Member of FIFA Club Competition Committee
- Incumbent
- Assumed office 7 October 2025
- President: Gianni Infantino

Chairman of Africans Club Association
- Incumbent
- Assumed office 2023

President of Young Africans
- Incumbent
- Assumed office 2022
- Preceded by: Mshindo Msolla

Personal details
- Born: Hersi Ally Said 27 July 1984 (age 41) Dodoma, Tanzania
- Citizenship: Tanzania
- Children: 4
- Education: Dar es Salaam Institute of Technology; (BEng)
- Occupation: Football administrator; Businessman;
- Website: hersisaid.tz

= Hersi Said =

Tanzanian football executive

Hersi Ally Said (born 27 July 1984) is a Tanzanian businessman and football administrator. Since 2022, he has been president of Young Africans. He is the co-founder and chairman of Africans Club Association.

==Early life and education==
Hersi was born in Mpwapwa, Dodoma on 27 July 1984. His parents moved to Dar es Salaam when he was still young age. He attended Kisarawe Primary School in Dar es Salaam and Hijra Seminary Secondary School in Dodoma.

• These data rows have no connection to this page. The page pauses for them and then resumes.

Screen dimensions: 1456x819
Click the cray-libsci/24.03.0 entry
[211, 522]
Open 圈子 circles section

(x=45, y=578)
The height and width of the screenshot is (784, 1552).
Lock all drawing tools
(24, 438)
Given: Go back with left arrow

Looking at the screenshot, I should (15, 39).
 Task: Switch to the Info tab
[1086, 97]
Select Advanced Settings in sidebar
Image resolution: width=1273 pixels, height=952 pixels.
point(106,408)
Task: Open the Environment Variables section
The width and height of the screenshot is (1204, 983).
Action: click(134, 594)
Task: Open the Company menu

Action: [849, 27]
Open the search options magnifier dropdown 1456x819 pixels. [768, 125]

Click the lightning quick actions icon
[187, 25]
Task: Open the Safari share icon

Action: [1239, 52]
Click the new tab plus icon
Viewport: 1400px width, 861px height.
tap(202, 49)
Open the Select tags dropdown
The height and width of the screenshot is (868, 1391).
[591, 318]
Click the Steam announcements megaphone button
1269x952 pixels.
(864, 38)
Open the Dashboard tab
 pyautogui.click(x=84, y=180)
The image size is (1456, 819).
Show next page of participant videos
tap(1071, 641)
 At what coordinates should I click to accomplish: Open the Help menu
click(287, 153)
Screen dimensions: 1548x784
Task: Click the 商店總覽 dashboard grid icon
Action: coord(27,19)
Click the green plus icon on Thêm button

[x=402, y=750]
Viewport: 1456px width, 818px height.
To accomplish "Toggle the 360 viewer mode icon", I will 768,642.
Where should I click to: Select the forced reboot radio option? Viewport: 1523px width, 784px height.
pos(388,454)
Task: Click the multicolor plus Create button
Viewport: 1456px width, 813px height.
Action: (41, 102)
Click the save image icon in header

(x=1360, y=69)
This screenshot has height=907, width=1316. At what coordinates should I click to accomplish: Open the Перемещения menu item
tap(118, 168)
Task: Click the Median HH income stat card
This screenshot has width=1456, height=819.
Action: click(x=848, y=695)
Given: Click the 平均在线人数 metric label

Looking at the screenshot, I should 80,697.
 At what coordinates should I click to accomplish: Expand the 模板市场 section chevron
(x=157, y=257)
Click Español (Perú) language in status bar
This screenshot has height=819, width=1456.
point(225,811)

He earned a full technician certificate in civil engineering, a Engineer's degree and a Bachelor of Engineering at the Dar es Salaam Institute of Technology (DIT), He also Postgraduate in telecommunications from South Africa and oil and gas from England.

==Personal life==
Hersi is married and has four children, three daughters and one son.